About 7,000 people attended the rally organised by the Communication Workers Union in Manchester Cathedral, according to organisers, a number too great to fit inside the venue.
The Labour leader’s visit to Manchester comes after tens of thousands of activists marched through the city centre to protest about Government policies on the conference’s opening day – including Oldham’s Labour Group, led by council leader Councillor Jim McMahon.
City police confirmed the activists’ worst fears, but insisted that the snipers had ben placed on the roofs “purely for observation” as they supported the security on the ground of the event.
Making a lengthy case for defending the “poor”, a phrase seldom used by Tory politicians, he said without “the retail staff, the cleaners, who get up in the small hours or work through the night because they have dreams for what their families can achieve” the London economy “would simply collapse”.
In a message on Twitter, Mr Corbyn stated: “Ahead of Tory Conference I urge…”
Meanwhile, many protesters are demanding the government deal with the refugee crisis in a more positive way and to help solve the Syrian crisis in a way that will benefit all parties.
Dozens of police officers, a few on horseback, were seeking to prevent any physical confrontations between the groups outside the Midland Hotel.

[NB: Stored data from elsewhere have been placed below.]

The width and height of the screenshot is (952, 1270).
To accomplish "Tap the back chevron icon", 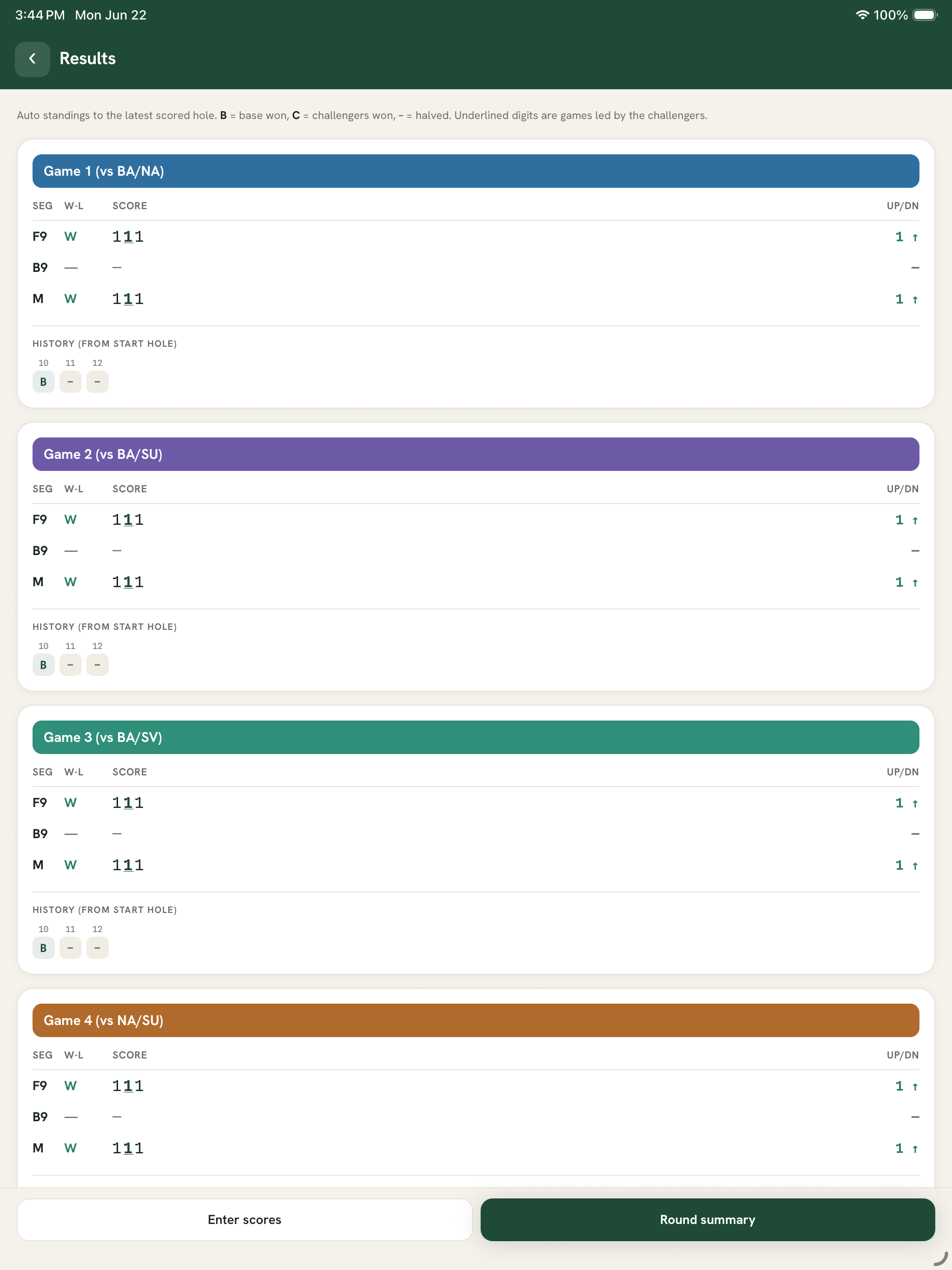I will (32, 59).
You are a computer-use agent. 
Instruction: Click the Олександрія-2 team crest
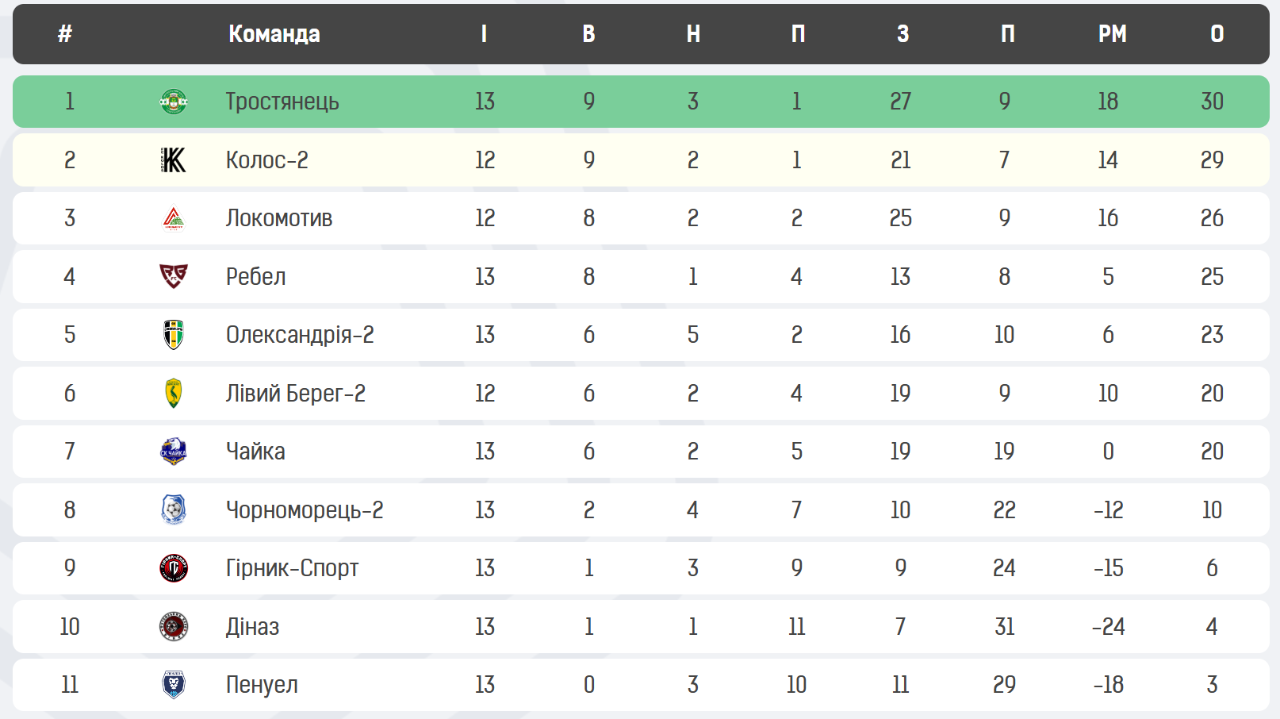pyautogui.click(x=174, y=334)
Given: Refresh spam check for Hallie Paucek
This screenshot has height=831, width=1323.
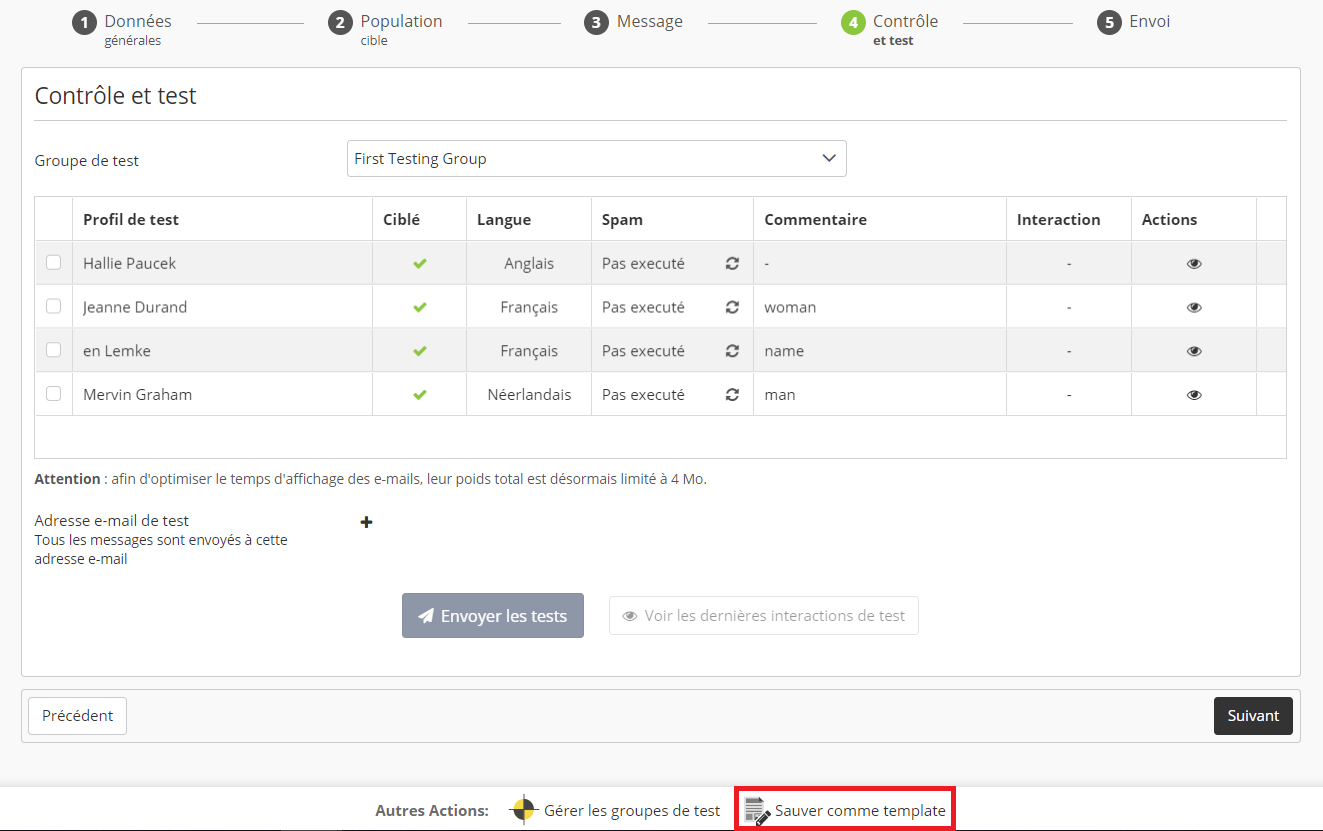Looking at the screenshot, I should tap(732, 264).
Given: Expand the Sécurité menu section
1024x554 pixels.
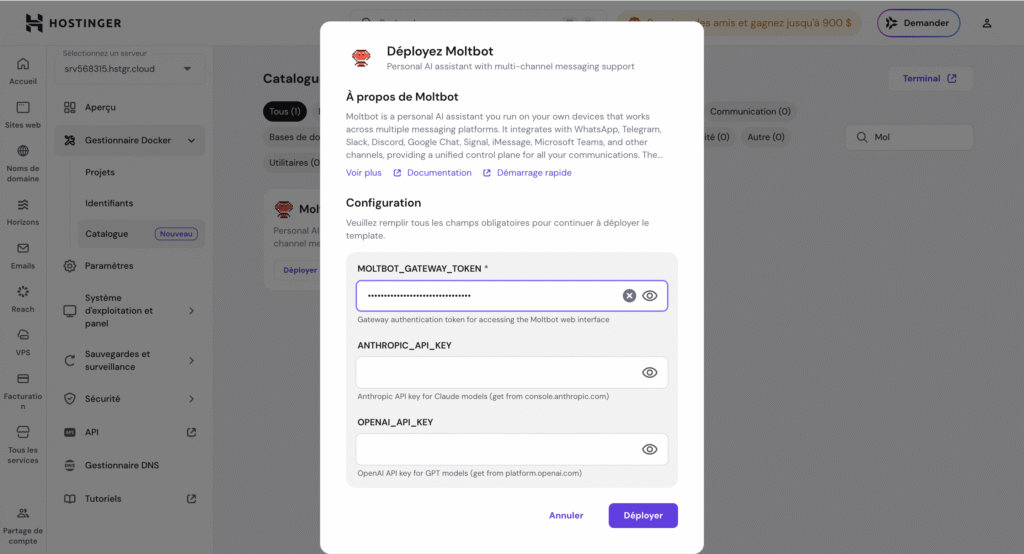Looking at the screenshot, I should [x=191, y=399].
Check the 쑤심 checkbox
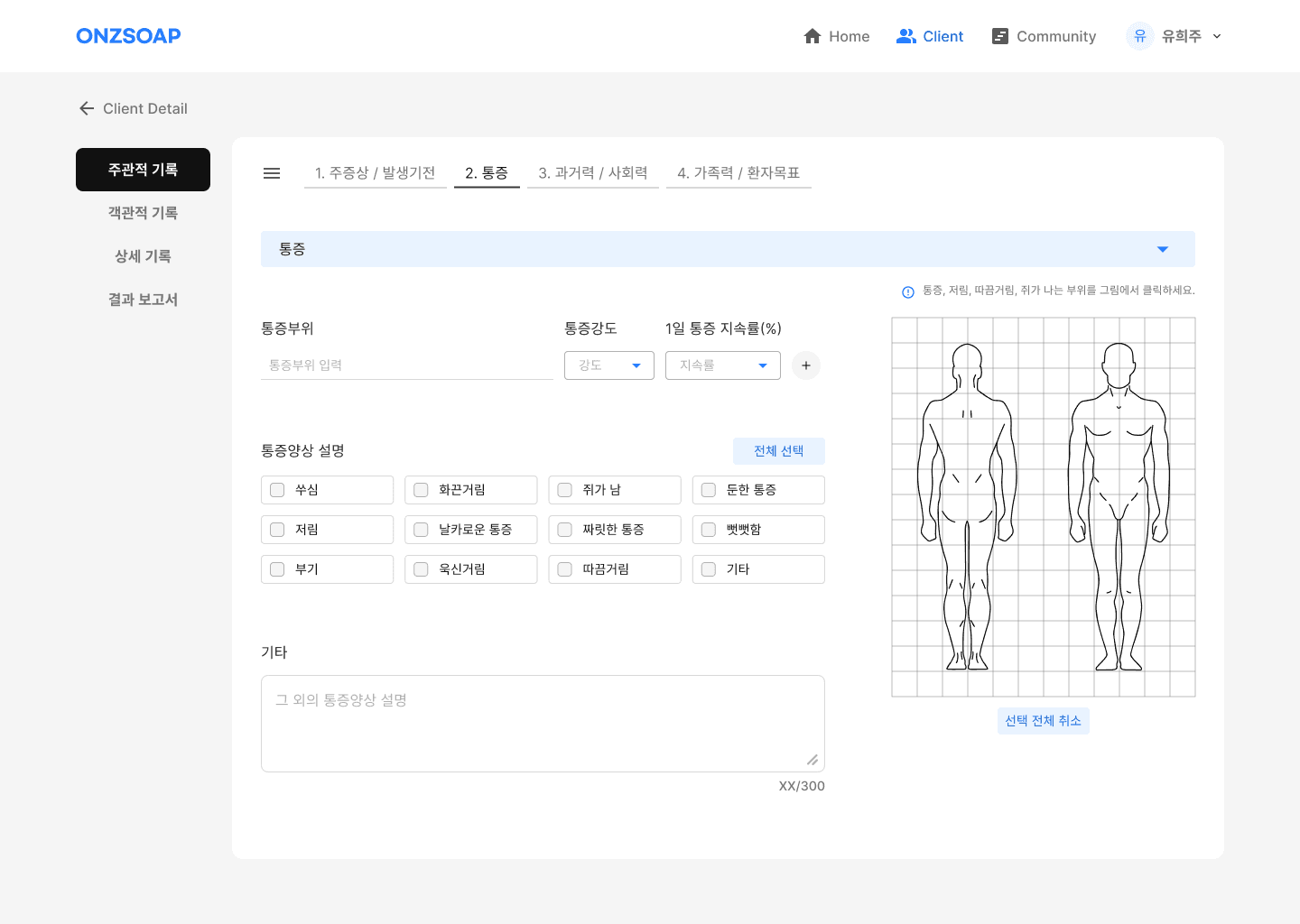Screen dimensions: 1300x924 pos(277,490)
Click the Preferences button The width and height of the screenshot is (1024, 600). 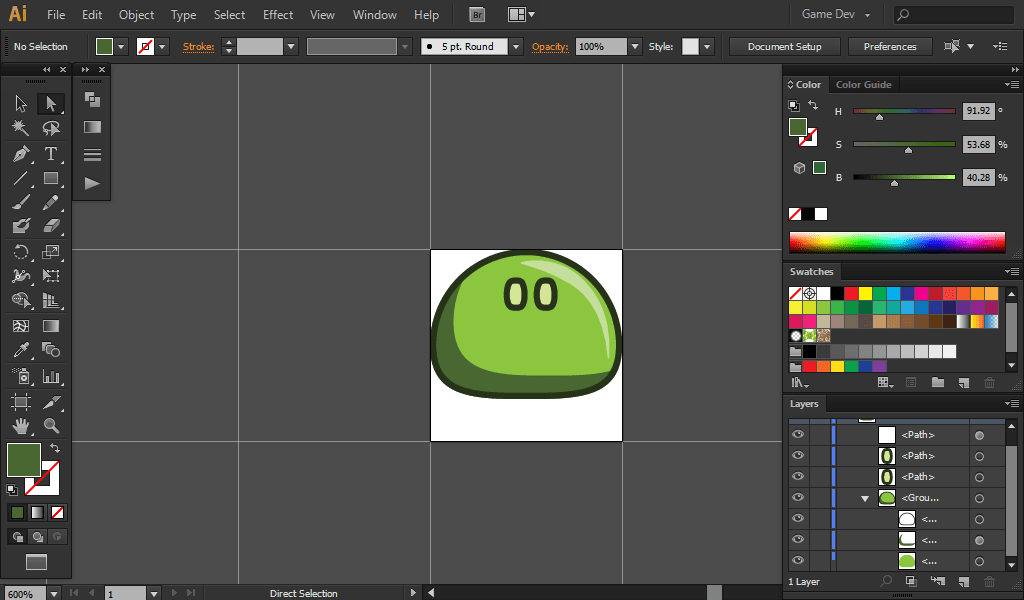coord(889,47)
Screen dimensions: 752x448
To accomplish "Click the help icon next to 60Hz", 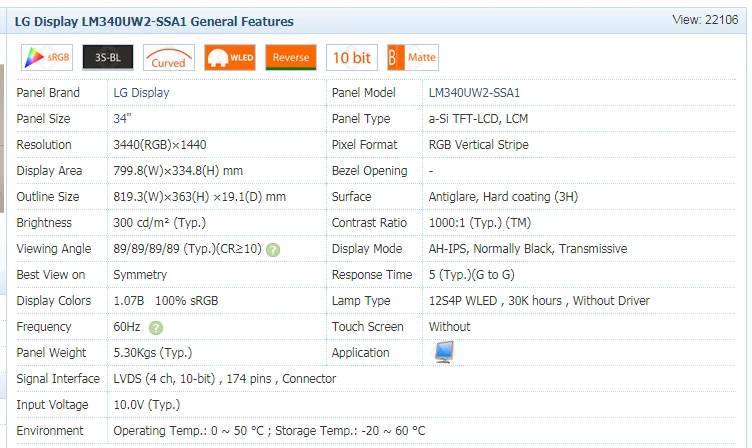I will click(x=156, y=328).
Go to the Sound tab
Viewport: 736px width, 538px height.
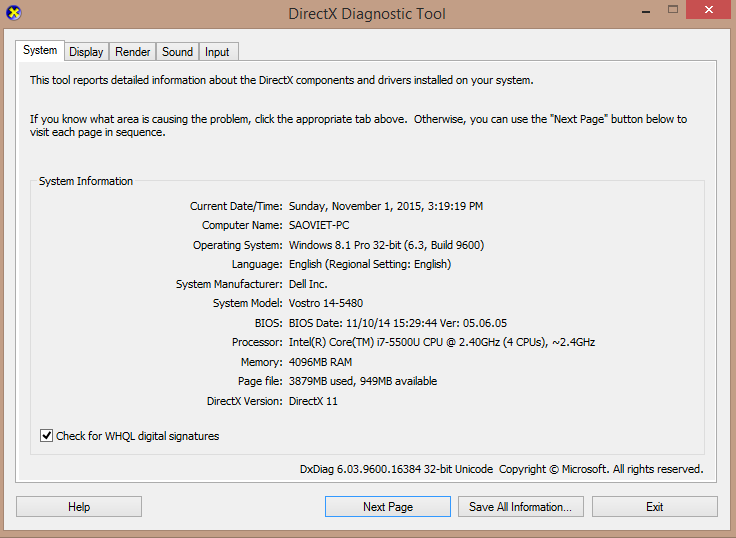coord(177,52)
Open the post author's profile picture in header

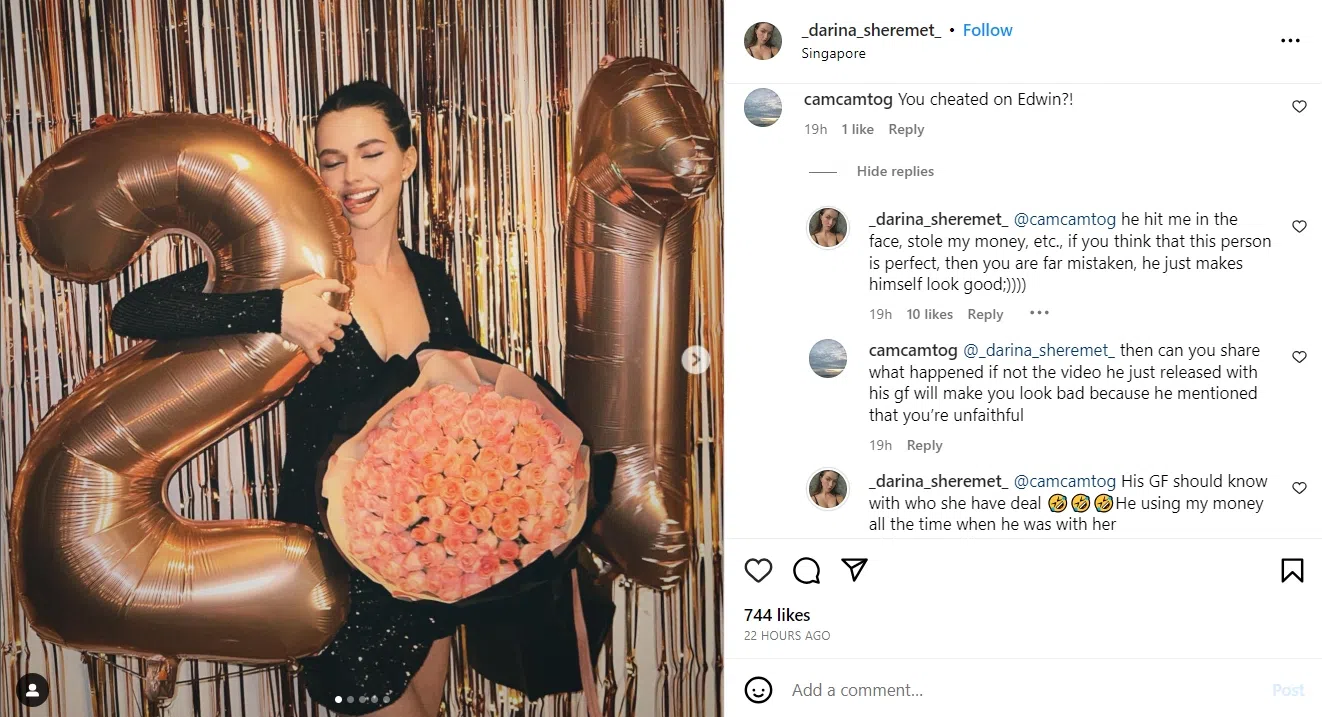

One protester was arrested after Huffington Post journalist Owen Bennett was spat at, with TUC general secretary Frances O’Grady labelling the behaviour “inexcusable”.
Singer Billy Bragg warmed up the growing crowd with a set on stage, changing the lyrics to his best-known songs to add topical references such as “take the money from Trident and spend it on the NHS” and “these Tory cuts will get me the sack”.
Filling the street, hanging banners over the Conference perimeter fence and standing on bollards to wave placards at smirking Tories beyond, this was definitely the most noisy demo yet.
The British Labour leader told the crowds he had a mandate to fight what he sees as severe government austerity.
The clashes came after Conservative delegates and journalists were spat at and subject to taunts of “Tory scum’ by a small minority of protestors as they entered the conference”. They are not the same thing. We believe in using capitalism to deliver social and economic progress and we do it in a One Nation way – by bringing people together’. “We have had no say, no vote”.
But Mr Osborne said they had now been “completely abandoned” by Mr Corbyn, who was “heading off to the fringes of the left”.